Arrange the data starting at the line containing "The height and" and ending at the line containing "[x=792, y=452]" as a numbered list, skipping blank lines. Leave the pictures out.

DATA PROVIDED:
■ ■ ■ ■ ■ ■ ■

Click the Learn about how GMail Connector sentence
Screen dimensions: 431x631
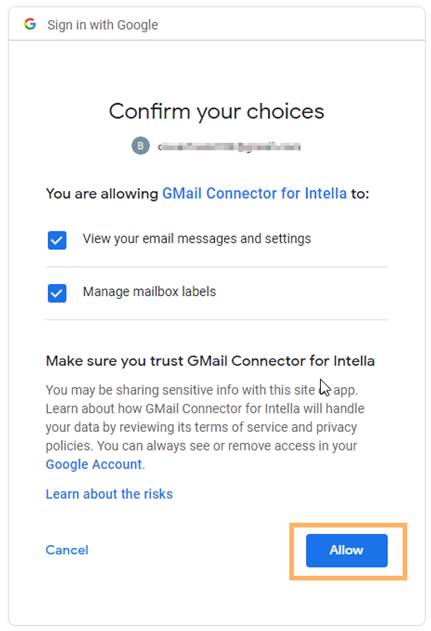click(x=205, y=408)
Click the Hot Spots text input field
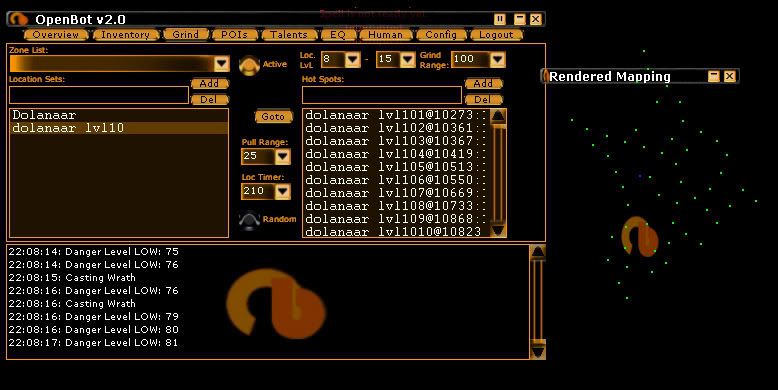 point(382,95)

■ ■ ■ ■ ■ ■ ■

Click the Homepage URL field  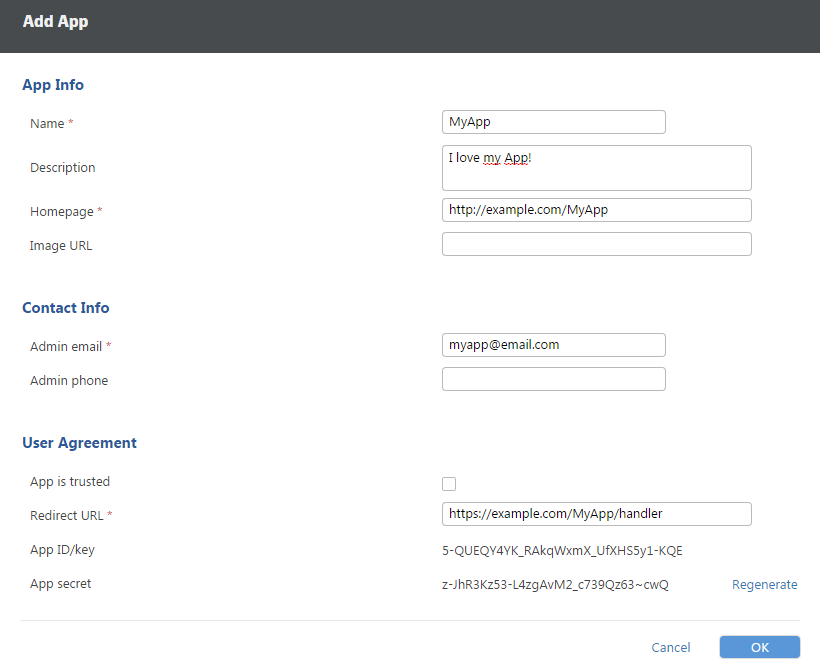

■ ■ ■ ■ ■ ■ ■

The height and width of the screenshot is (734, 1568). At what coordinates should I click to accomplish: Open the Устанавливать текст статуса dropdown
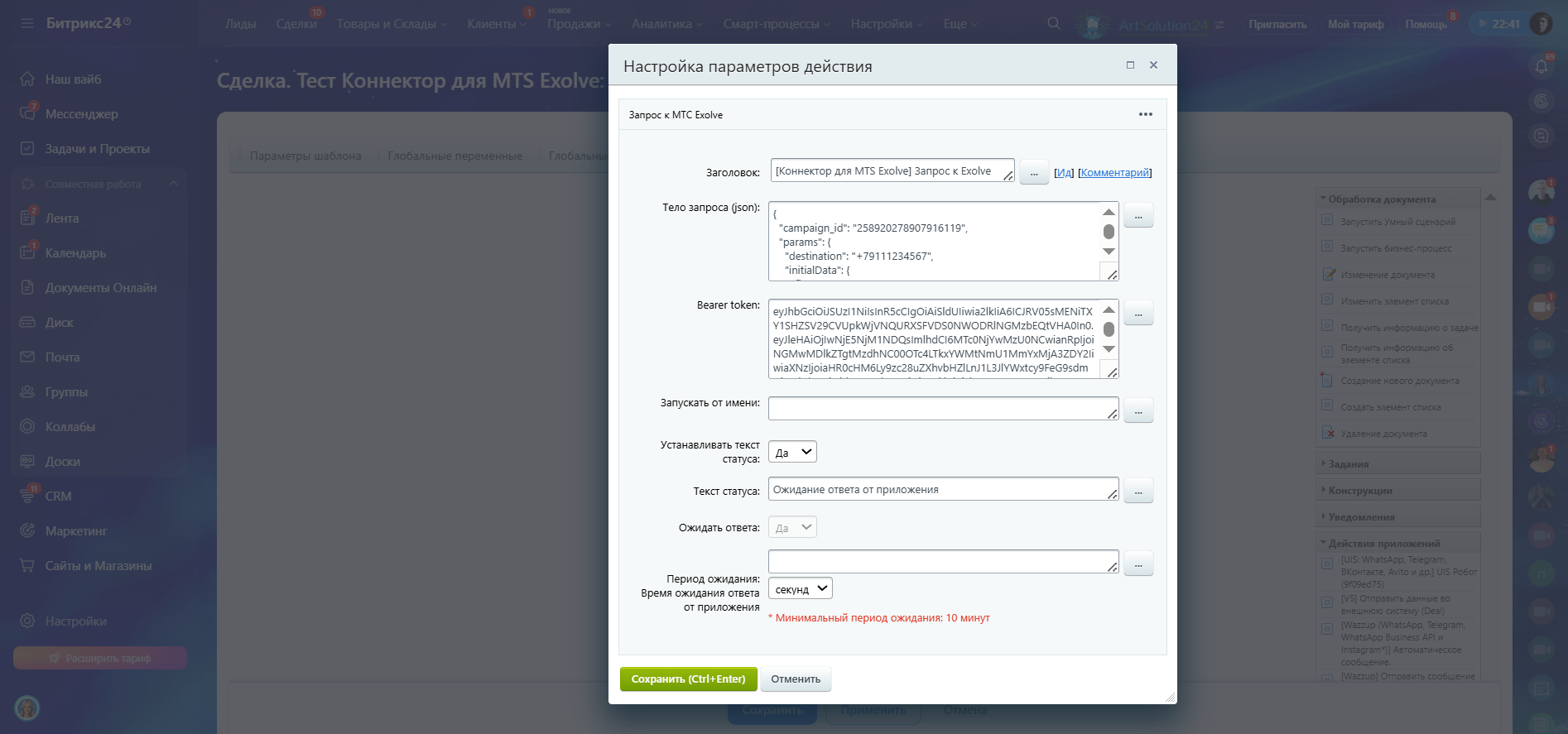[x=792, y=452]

■ ■ ■ ■ ■ ■ ■

PROBLEM SOLUTION:
1. The height and width of the screenshot is (734, 1568). At what coordinates should I click to accomplish: Open the Устанавливать текст статуса dropdown
2. [x=792, y=452]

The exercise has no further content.